## Task
Copy the text about the comic strip Brown - City Farmer below in full, word for word.

## Document extract
= = = =

Obscurity of the Day: Brown - City Farmer

The last original comic strip that Raymond C. Ewer came up with for World Color Printing was Brown - City Farmer. It was a table-turning idea on the hackneyed 'hayseed in the big city' formula that was almost as ubiquitous in early comics as rotten little prank-pulling kids.

Brown - City Farmer debuted on May 15 1910, with the first few installments titled Brown, Would-Be Farmer. The plot had a couple move from the big city onto a farm, looking for the bucolic country life. Of course in comic strip land, farms are the sites of violence, noise, danger and general mayhem that can put Hell's Kitchen to shame. Ewer was given the headline full-page position on the World Color Sunday sections, making him the biggest fish in the WCP's not-very large pond.

Brown - City Farmer used frenetic action as a substitute for real humor, and it really didn't amount to much. It wasn't too surprising then that when George Frink, the creator of the Chicago Daily News' popular Circus Solly came to call at the syndicate months later, Ewer's strip was immediately downgraded, with Frink's Slim Jim and the Force, merely a renamed Circus Solly, moving onto the front page position.

Ewer, perhaps recognizing that this strip wasn't his ticket to fame, soon dropped it, the last installment running November 6 1910. He'd have the last laugh, though. Under unkown circumstances, Frink soon left World Color, and apparently offered no objections to WCP continuing the feature he brought to them. Ewer became the cartoonist of Slim Jim for the next four years, taking back the pride of the headliner position on the WCP comics section.


Was there supposed to be a punch line in those comics? Yeeesh!

p.s. I came across your blog recently - love it.

= = = =

## Records from a pointing dataset
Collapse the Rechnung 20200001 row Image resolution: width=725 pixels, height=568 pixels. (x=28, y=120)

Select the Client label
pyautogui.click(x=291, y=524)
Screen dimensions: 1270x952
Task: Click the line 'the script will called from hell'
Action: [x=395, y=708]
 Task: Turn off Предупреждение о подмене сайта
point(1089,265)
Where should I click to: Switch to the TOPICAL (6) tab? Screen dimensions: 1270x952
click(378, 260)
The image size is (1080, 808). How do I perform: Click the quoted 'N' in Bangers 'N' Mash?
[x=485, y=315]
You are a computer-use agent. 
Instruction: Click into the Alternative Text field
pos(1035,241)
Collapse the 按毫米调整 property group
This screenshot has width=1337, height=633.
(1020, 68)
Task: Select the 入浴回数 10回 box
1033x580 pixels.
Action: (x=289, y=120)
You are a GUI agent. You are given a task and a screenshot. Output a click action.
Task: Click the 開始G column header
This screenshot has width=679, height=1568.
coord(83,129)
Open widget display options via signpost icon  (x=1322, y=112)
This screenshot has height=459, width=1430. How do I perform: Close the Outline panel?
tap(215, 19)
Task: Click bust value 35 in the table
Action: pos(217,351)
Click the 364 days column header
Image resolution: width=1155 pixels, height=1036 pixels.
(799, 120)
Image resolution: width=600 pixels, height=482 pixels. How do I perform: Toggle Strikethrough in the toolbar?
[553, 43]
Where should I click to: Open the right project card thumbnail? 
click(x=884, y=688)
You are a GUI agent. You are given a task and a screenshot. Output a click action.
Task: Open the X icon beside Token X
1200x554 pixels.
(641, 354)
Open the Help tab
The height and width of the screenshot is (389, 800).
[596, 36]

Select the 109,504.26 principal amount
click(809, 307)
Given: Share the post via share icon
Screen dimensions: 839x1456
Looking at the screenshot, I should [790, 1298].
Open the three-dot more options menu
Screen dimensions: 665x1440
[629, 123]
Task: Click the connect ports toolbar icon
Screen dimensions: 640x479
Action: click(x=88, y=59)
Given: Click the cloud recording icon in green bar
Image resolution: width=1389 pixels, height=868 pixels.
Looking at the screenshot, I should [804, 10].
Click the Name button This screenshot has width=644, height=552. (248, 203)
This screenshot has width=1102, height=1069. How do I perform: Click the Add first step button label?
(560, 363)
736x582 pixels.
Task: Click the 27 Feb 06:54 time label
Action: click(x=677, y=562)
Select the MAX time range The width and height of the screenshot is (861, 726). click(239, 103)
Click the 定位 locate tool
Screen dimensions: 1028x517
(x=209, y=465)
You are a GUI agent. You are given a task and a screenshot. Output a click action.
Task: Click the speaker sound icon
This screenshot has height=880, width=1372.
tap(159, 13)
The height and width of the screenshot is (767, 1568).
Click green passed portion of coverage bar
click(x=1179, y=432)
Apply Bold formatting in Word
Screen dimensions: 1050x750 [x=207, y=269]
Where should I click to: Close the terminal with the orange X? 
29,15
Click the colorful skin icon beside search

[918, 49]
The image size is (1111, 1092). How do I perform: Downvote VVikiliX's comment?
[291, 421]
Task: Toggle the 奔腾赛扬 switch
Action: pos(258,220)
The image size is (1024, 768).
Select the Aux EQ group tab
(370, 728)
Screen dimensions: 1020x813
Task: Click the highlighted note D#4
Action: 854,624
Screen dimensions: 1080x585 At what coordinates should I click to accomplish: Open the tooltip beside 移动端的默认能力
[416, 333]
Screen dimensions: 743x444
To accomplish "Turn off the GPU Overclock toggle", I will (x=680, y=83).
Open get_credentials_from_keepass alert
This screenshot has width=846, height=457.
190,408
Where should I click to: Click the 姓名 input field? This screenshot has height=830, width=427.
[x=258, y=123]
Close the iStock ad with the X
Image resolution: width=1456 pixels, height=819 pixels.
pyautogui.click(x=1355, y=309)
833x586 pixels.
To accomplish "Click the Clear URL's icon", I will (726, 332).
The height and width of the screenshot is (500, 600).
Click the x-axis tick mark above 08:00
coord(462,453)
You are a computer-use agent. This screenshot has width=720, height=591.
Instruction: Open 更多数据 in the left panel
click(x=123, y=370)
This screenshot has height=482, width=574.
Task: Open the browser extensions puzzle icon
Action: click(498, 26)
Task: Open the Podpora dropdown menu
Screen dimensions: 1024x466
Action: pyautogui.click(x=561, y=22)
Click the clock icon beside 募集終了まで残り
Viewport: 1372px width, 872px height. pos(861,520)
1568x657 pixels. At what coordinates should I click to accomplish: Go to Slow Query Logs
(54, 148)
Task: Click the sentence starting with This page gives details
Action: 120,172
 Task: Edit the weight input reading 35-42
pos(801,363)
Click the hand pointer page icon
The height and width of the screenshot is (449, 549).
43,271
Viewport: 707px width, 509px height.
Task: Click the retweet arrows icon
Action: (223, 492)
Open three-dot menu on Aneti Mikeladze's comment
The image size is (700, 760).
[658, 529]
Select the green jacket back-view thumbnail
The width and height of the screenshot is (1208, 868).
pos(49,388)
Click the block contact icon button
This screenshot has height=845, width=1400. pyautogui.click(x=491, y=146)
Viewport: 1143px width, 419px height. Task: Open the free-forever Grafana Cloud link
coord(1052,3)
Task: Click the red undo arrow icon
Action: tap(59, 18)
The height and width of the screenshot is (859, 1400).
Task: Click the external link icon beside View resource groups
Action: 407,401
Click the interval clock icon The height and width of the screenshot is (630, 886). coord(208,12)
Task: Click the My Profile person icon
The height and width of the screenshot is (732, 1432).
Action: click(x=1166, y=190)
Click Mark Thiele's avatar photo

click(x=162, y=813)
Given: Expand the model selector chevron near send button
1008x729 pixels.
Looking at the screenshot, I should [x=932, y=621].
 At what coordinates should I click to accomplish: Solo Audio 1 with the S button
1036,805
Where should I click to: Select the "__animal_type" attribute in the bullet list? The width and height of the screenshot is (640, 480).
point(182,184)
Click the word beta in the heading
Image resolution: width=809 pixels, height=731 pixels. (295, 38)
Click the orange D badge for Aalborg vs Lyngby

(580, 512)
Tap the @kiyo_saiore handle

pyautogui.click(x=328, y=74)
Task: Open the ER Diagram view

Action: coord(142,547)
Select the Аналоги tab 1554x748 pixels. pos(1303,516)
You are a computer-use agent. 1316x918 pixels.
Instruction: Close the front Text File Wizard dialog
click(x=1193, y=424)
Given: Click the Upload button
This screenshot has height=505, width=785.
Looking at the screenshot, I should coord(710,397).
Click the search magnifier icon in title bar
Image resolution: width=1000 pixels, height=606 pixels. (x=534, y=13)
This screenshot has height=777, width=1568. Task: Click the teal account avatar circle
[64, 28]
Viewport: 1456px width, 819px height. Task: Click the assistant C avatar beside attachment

= = = =

## Output of the task
Obscurity of the Day: Brown - City Farmer

The last original comic strip that Raymond C. Ewer came up with for World Color Printing was Brown - City Farmer. It was a table-turning idea on the hackneyed 'hayseed in the big city' formula that was almost as ubiquitous in early comics as rotten little prank-pulling kids.

Brown - City Farmer debuted on May 15 1910, with the first few installments titled Brown, Would-Be Farmer. The plot had a couple move from the big city onto a farm, looking for the bucolic country life. Of course in comic strip land, farms are the sites of violence, noise, danger and general mayhem that can put Hell's Kitchen to shame. Ewer was given the headline full-page position on the World Color Sunday sections, making him the biggest fish in the WCP's not-very large pond.

Brown - City Farmer used frenetic action as a substitute for real humor, and it really didn't amount to much. It wasn't too surprising then that when George Frink, the creator of the Chicago Daily News' popular Circus Solly came to call at the syndicate months later, Ewer's strip was immediately downgraded, with Frink's Slim Jim and the Force, merely a renamed Circus Solly, moving onto the front page position.

Ewer, perhaps recognizing that this strip wasn't his ticket to fame, soon dropped it, the last installment running November 6 1910. He'd have the last laugh, though. Under unkown circumstances, Frink soon left World Color, and apparently offered no objections to WCP continuing the feature he brought to them. Ewer became the cartoonist of Slim Jim for the next four years, taking back the pride of the headliner position on the WCP comics section.


Was there supposed to be a punch line in those comics? Yeeesh!

p.s. I came across your blog recently - love it.